I had only two minor objections to the contract as drafted and both were handled easily. The real test was the negotiation with FogieKnight. She asked me to mediate and I pointed out to her that I had a real conflict of interest. We discussed the conflict and she asked me to come to the table anyway and I did.

The result was the best conversation I think FogieKnight and either of his daughters have ever had about responsibilities, fears, feelings, and growth. Considering that occasionally I suspect that they speak different languages, they needed almost no mediation or moderating. (I think there were a few occasions on which I found myself trying to clarify positions with the "I think I hear you saying" approach and once when I suggested some compromise language that neither of them had thought about.) I thought that Day would have to ditch the last clause or give up on having an agreement at all and I eventually left to go to bed. But I underestimated both of them, particularly Day. She unrelenting worked on getting FogieKnight to state his objections and on figuring a way to meet those objections and they worked out the last clause.

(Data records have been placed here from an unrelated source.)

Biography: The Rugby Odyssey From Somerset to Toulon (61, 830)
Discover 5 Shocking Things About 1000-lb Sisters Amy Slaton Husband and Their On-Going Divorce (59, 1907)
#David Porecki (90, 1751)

And last night, we all signed the Parents and Teenage Daughter Contract. And then, poor child, she tried to suggest that it was nerdy of us, her parents, to insist on all parties having a copy of the contract.

Nice try, kid. Nice attempt to distance yourself. But you'd best face it. You were done in long before you had a chance to protect yourself. You can become a chemical engineer or a ballerina or whatever else you want to be that your talents support. You can leave home and go to college across the country. You can protest long and loud about lawyers. But we know the truth: You're definitely one of us. It's in your blood.